Whereas political conflicts had a negative impact on Israeli tourist visits to Jordan, the terror attacks of 9/11 and the U.S. invasion of Iraq, paradoxically, helped fuel a boom in Middle Eastern tourism. Those of us who bemoan the continued salience in the West of negative, Orientalist stereotypes (terrorist, Muslim fanatic) about the Middle East and who advocate the promotion of “positive” images, should be aware that the Middle East tourism industry is already doing an excellent job of combating Orientalist images--and making huge profits at it. Dubai (until recently) successfully marketed its international sporting events, beaches, and mall shopping, Beirut its trendy nightlife, Jordan (bouncing back from the NME experiment) its ecotourism, and so on. In part this is because, post-9/11, big Arab capital shifted investment away from the United States and toward local projects, while Arab tourists increasingly sought local rather than Western leisure sites. Regional Arab firms, like the luxury hotel chain Rotana and Gulf Airways, have flourished, profiting from local expertise and business contacts. Post-9/11 Arab tourism has also tapped new global markets, attracting substantial numbers of visitors from eastern Europe and East Asia.
Dubai is the most spectacular post-9/11 winner, a city whose image is tied up with tourism like an upscale Las Vegas. It attracts a diverse clientele, with British visitors first on the list. In the past few years, Dubai has had immense publicity success with high-profile projects, such as indoor skiing facilities, the iconic Burj Hotel, and plans to open branches of the Louvre and the Guggenheim museums designed by top-drawer architects, all receiving overwhelmingly favorable coverage in the Western media. Commentators like Thomas Friedman have come to regard Dubai, with its reputation as a “cosmopolitan oasis,” as a model for Middle Eastern globalization, through economic liberalization, “dynamic free trade zones,” and “sound economic management” (p. 213). It is as if the specter of Islamic terrorism has helped transform the negative stereotype of the “rich Arab oilman” into a positive one. Yet Hazbun reveals that Dubai's fabled cosmopolitan spaces are anything but open. Instead, they are rigidly controlled, carefully segregating Dubai's workers (mostly migrants from South and Southeast Asia) from the contained spaces reserved for tourists. Moreover, the state has successfully purchased its citizens' acquiescence by extending almost free housing, due to its near total control over urban development and land rights.

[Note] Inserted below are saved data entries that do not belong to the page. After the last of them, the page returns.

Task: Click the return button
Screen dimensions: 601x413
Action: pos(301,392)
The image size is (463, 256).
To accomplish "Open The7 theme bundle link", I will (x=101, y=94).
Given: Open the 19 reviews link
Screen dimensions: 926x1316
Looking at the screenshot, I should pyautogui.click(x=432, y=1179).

Dubai has emerged as the most successful tourism model in the Middle East, a kind of enclave where tourists are insulated, where security for visitors--a priority since 9/11--is highly visible, and where the potential negative social and cultural impacts of tourism are mitigated. Since the book was published, the Dubai economy has collapsed, though the tourism model remains an eminently viable one, as recent reports of the revival of Beirut's nightlife niche tourism (now depicted as gay-friendly) suggest.

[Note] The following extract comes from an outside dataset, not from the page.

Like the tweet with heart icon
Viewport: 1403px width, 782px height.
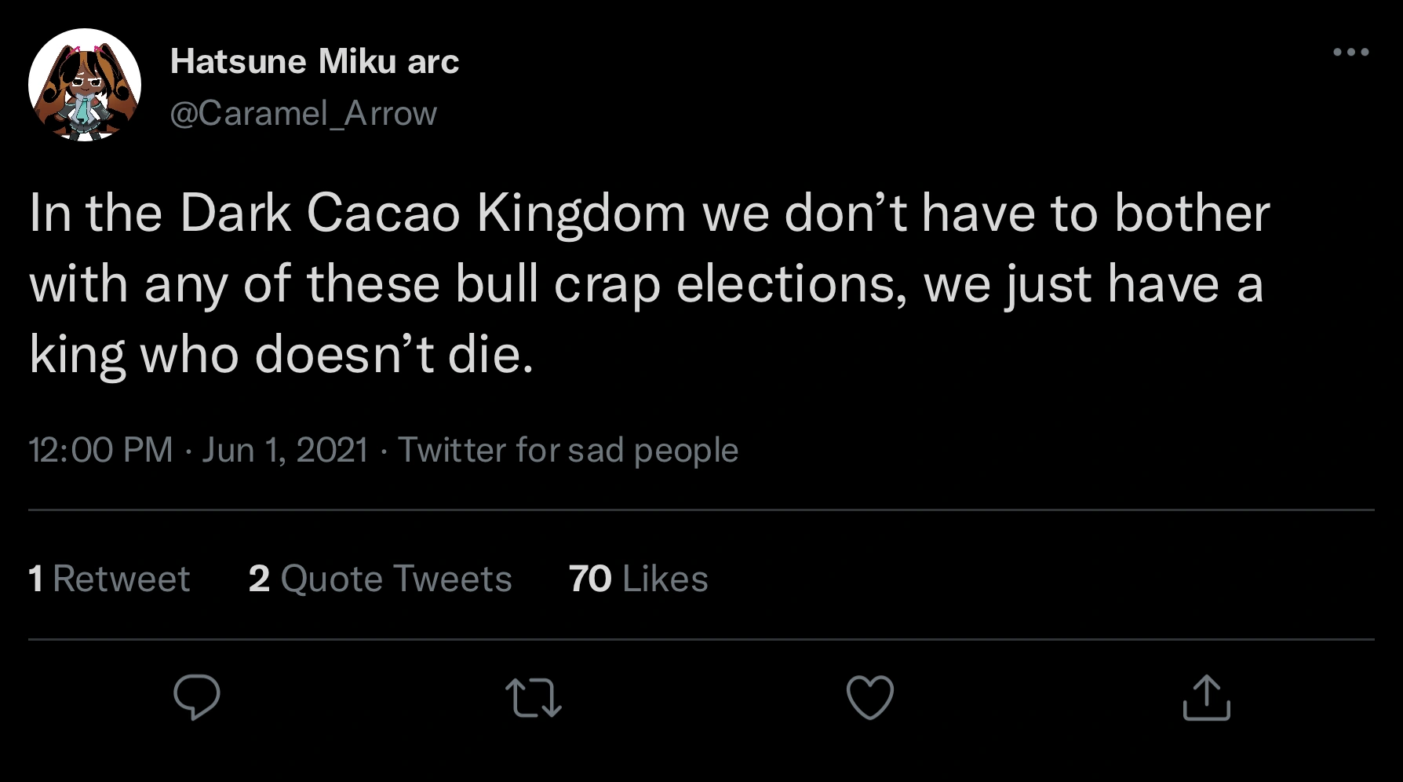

Stein's ethnography of Israeli tourism deals just as incisively with significant political and social trends as Hazbun's survey, and is equally crucial. She concentrates on the post-Oslo period (1992-96) of political openings ushered in by the “peace process” that created a moment when political/national identity in Israel could be reimagined. Israel's signing of peace treaties with the Palestinians and Jordan, its moves towards increased normalization with other Arab states, and the apparent likelihood of the emergence of a NME, in turn made possible a reconceptualization of the nature of relations of Jewish Israelis with their closer neighbors, Palestinian citizens of Israel. But whereas in Jordan, tourism was in the vanguard, even constitutive of the NME, internal tourism in Israel was, as Stein shows, belated. Only after Israeli tourist visits became possible in Jordan, expanded in Egypt and Morocco, and anticipated in other Arab countries like Syria, could local Palestinian communities--previously seen as hostile and off-limits--be reconfigured as potential sites of visiting and leisure.
Stein devotes the most important part of her study to tourism in Palestinian “rural” villages in the Galilee by a mostly upper-middle class, and left-liberal-leaning Ashkenazi Jewish clientele. Their visits coincided with an important political shift, as the ruling Labor Party adopted a kind of multiculturalist policy and increased state funding to Palestinian communities, which in the past had been starved of funds. The state also devoted greater resources to the Ministry of Tourism for the purpose of promoting internal, Arab-targeted tourism.
Tourist discourses incorporated Palestinians into the national imaginary in the course of visits to the Galilee by packaging them on a small scale at the level of “intimacy.” Stein argues that by placing the Galilee Palestinians in the manageable “container” of the rural, the village, this diminutive scale allowed Israelis to allay their anxieties about the flows of culture and people that were the result of the neo-liberal trajectory of the Oslo accords. The “containment” of Israel's Palestinian citizens within the enclosed spaces of the everyday was also necessary because internal, Palestinian-targeted tourism was potentially much more threatening to Israeli identity than tourism to Arab countries. Such local tourism might, if not carefully supervised, suggest that “Arabness” was in fact internal to Israel, rather than simply external.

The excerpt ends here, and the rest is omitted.